Fact Table and Dimension Tables in a Dimensional Model Schema
Lets consider a Data-Warehouse cube. This cube has 4 dimensions and three measures. This means that for every value of each of these 4 dimensions there will two values of coordinates. For example: Co-ordinate [City(X), Product(Y), channel(Z),Month] = [ Sales (Quantity), Sales (Value)] OR [NY, Standard Desk-top, Mail, September 2005] = [2000 units, $15000]
In the dimensional modeling schema, the FACT table contains the value of coordinates against the lowest granularity of all the possible combinations of dimensions. The dimension tables contain the details of the dimensions, which include the attributes of dimensions including all the higher-level hierarchies. The link between the fact table and all the associated dimension tables is through a dimension key, which is the lowest level granularity primary key of the dimension tables.

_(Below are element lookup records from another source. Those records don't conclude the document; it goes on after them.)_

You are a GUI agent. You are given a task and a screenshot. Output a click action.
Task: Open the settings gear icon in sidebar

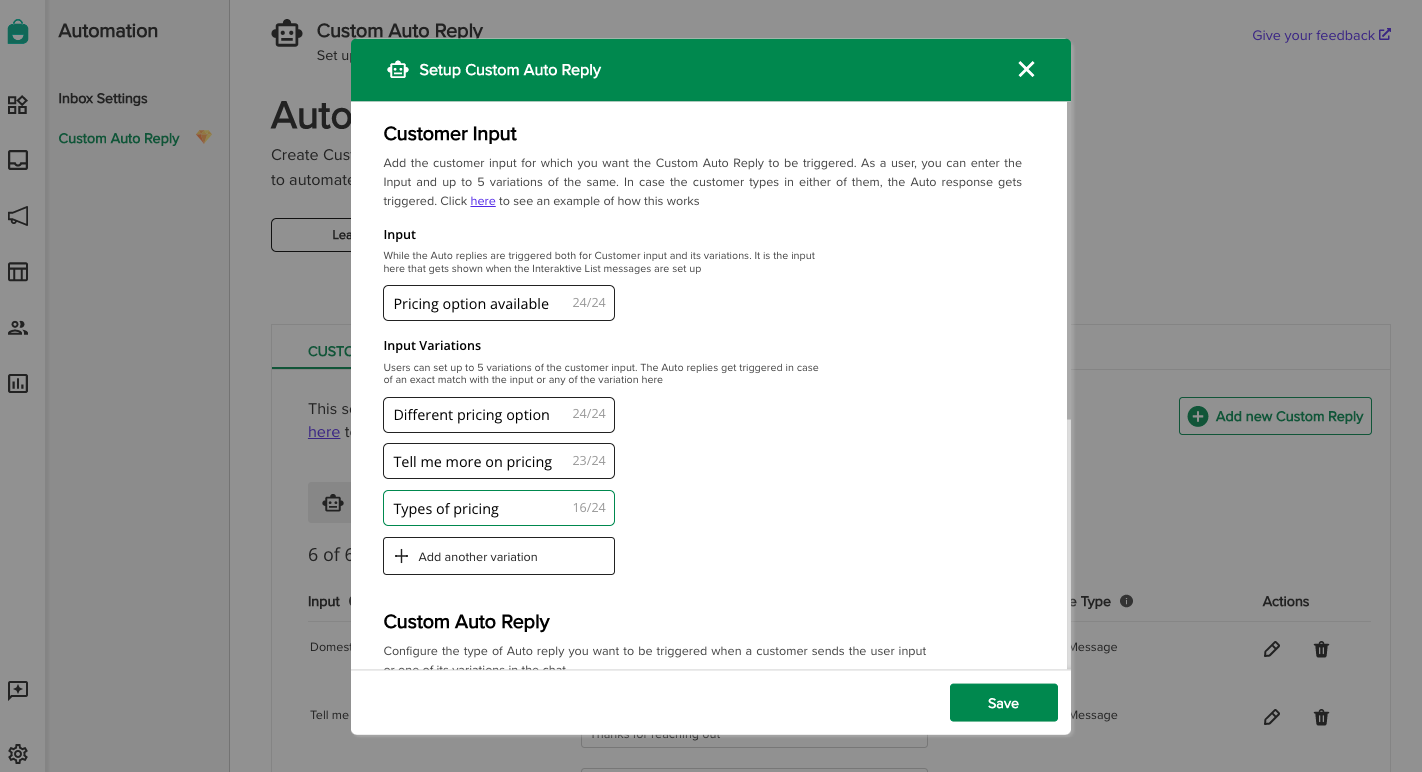[18, 754]
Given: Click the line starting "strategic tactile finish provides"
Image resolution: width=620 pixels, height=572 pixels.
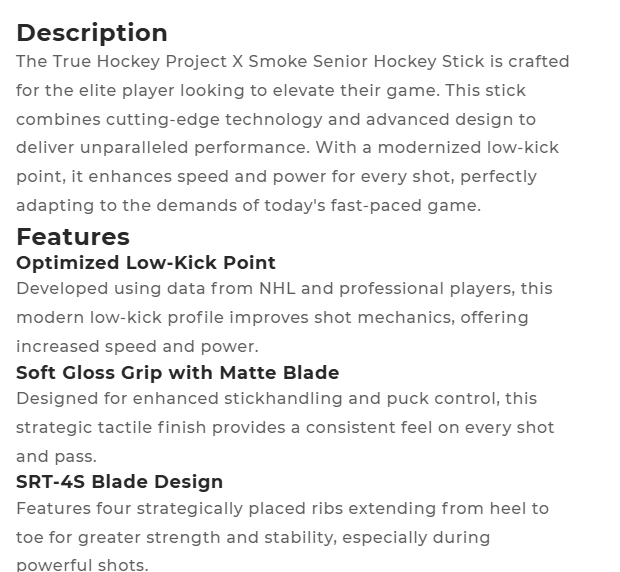Looking at the screenshot, I should click(x=285, y=428).
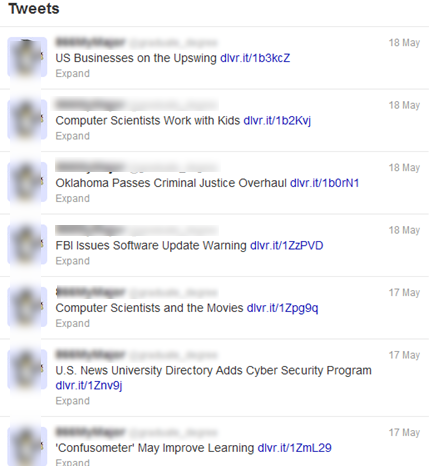Screen dimensions: 431x466
Task: Click avatar beside FBI Issues Software tweet
Action: pos(27,244)
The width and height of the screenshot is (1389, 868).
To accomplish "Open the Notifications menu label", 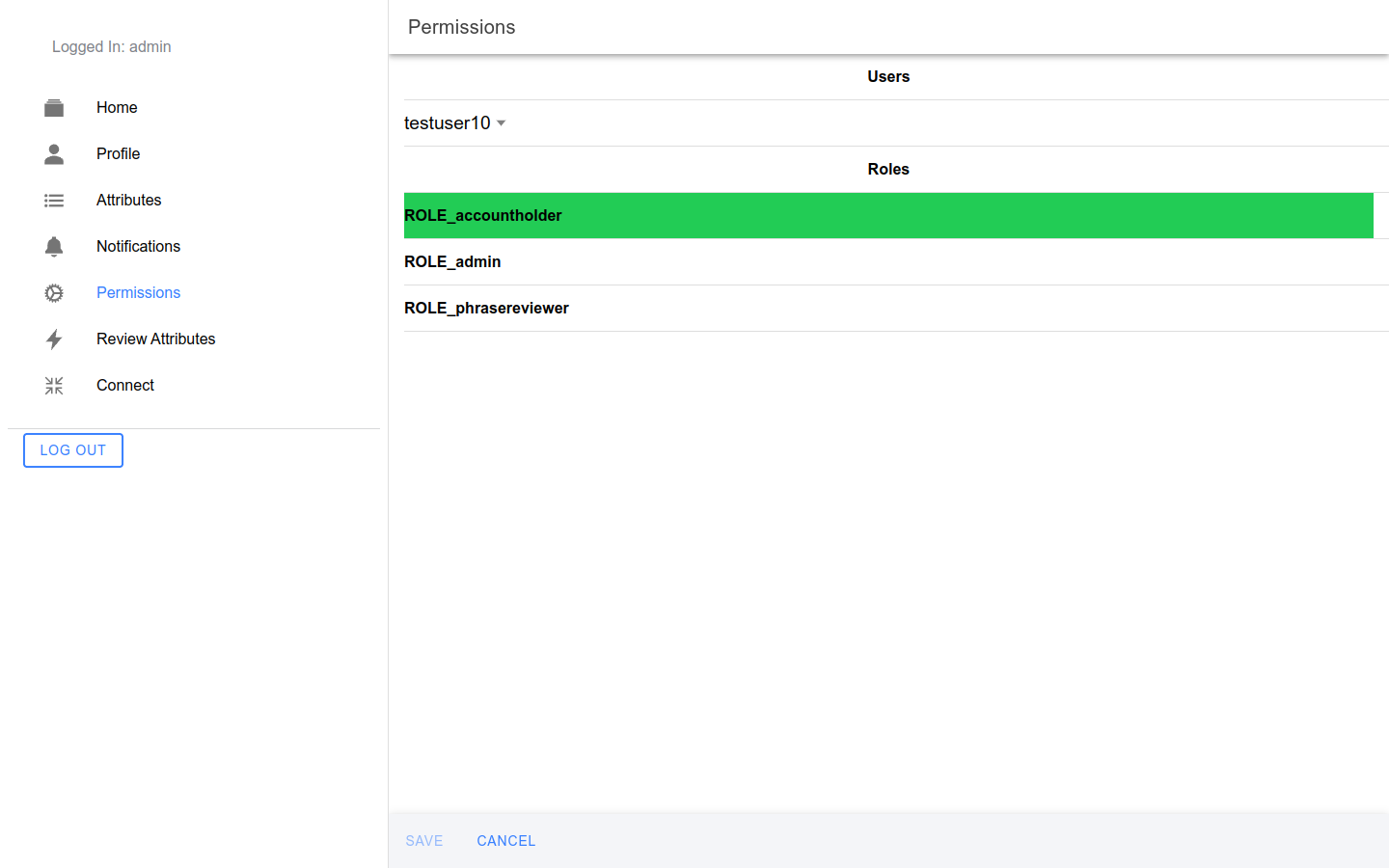I will [138, 247].
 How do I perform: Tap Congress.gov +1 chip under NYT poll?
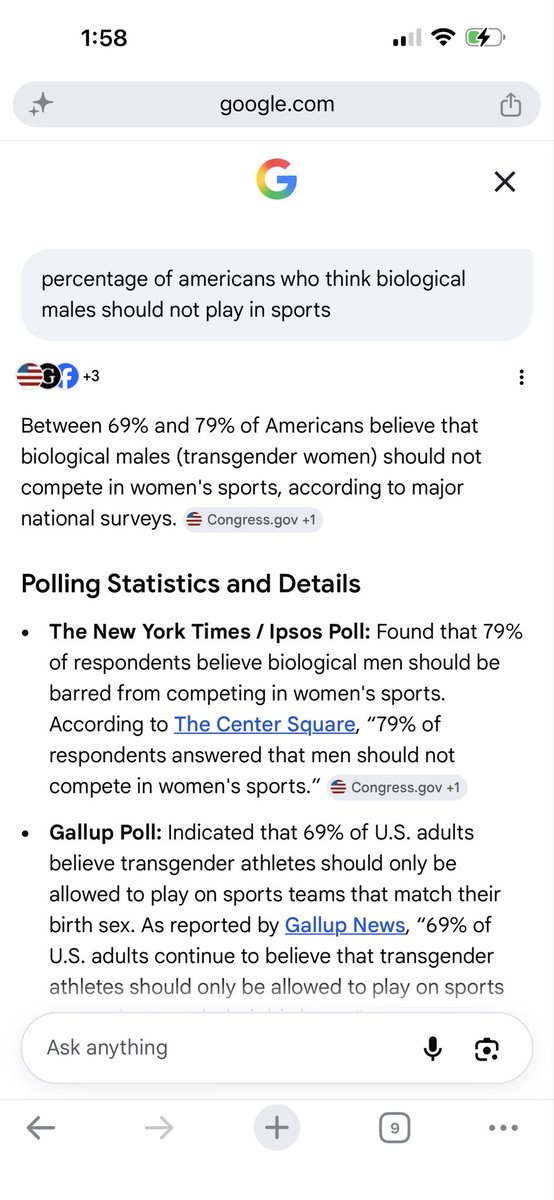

Fact Table- The central linkage in Dimensional Modeling
A fact table contains the value of all the measures linked to the set of dimensions linked to the FACT table. It contains the measure values for the combination of lowest level of granularity of dimensions. The measures are typically numeric, which can undergo mathematical aggregation and analysis.

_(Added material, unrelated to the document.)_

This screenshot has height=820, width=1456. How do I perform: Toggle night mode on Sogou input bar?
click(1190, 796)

Families of FACT Tables - Chains and Circles.
- Heterogeneous products.
- Transactions and snapshots.
- Aggregates
Dimension Table- What does and should it contain
The dimension table contains all the information on the dimension. This includes: a. The primary key (Equivalent foreign key in the Fact Table). b. All attributes of the dimension. These include: - The hierarchy attributes- Consider a business hierarchy-- pin-code to city to district to state to country for location dimension. This means that each hierarchy element will be an attribute.

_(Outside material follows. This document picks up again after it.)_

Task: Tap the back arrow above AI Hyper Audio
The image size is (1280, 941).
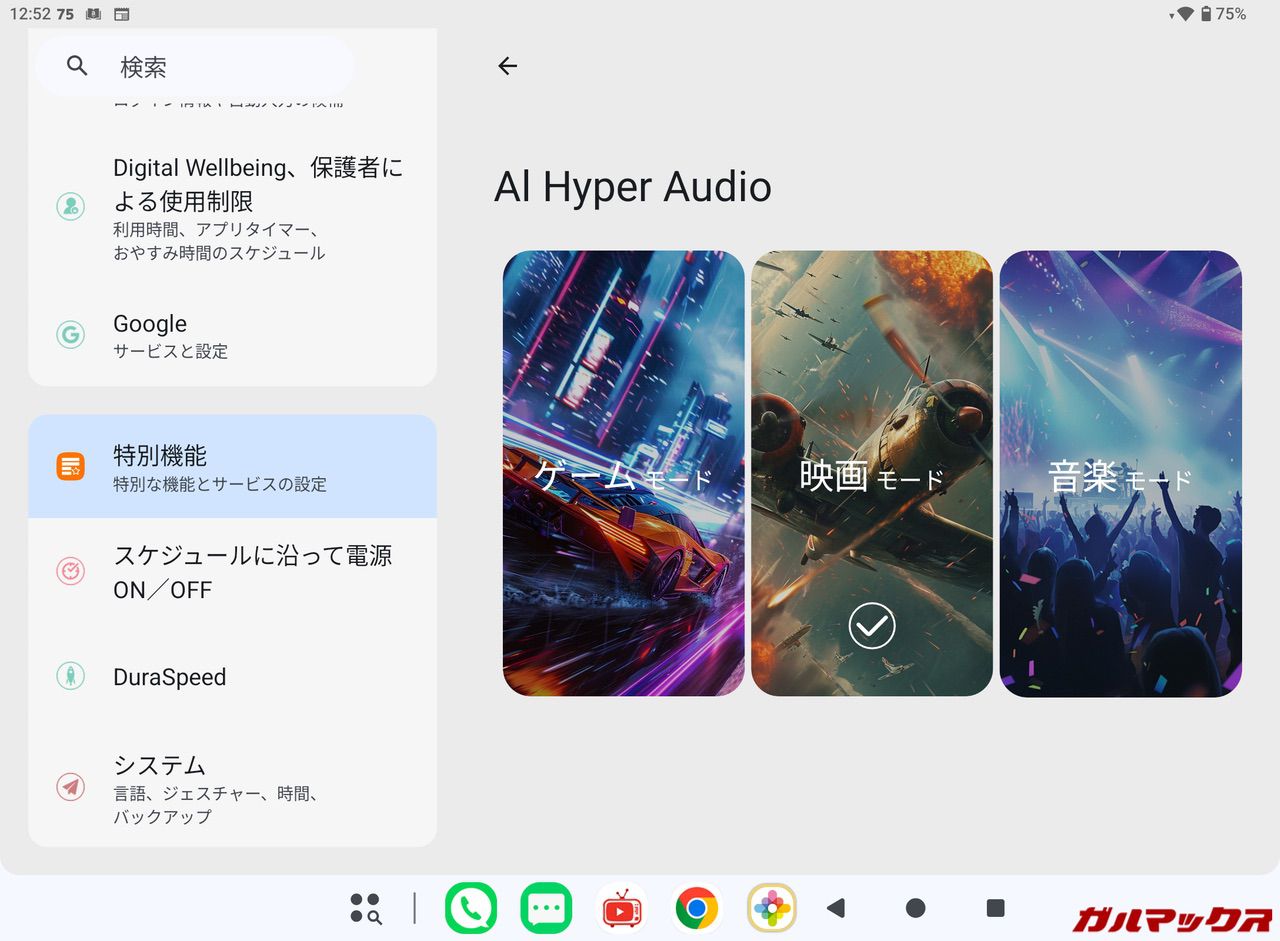Action: point(508,66)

- Textual as well as the code attributes- Location code as well as the name of the location. This is required, because both could be used for different reasons by different users. A power user could be looking for location code (NY01), whereas an end user could be looking for more explicit header (New Jersey).
- Include all parallel hierarchies – A product could be having different hierarchies, depending upon if CFO OR Head of sales is looking at it. This enables the done on all hierarchies as well as cross-hierarchies.
- Production Primary Key Refer Surrogate primary key link to FACT table– These keys are used because the production keys could change OR could be reused. For example a bill number could be reused after 5 years, OR a part number (especially FMCG) could be reused after few years.
- Production OR source system key- This is required for audit ability OR link to the Extraction data and source systems.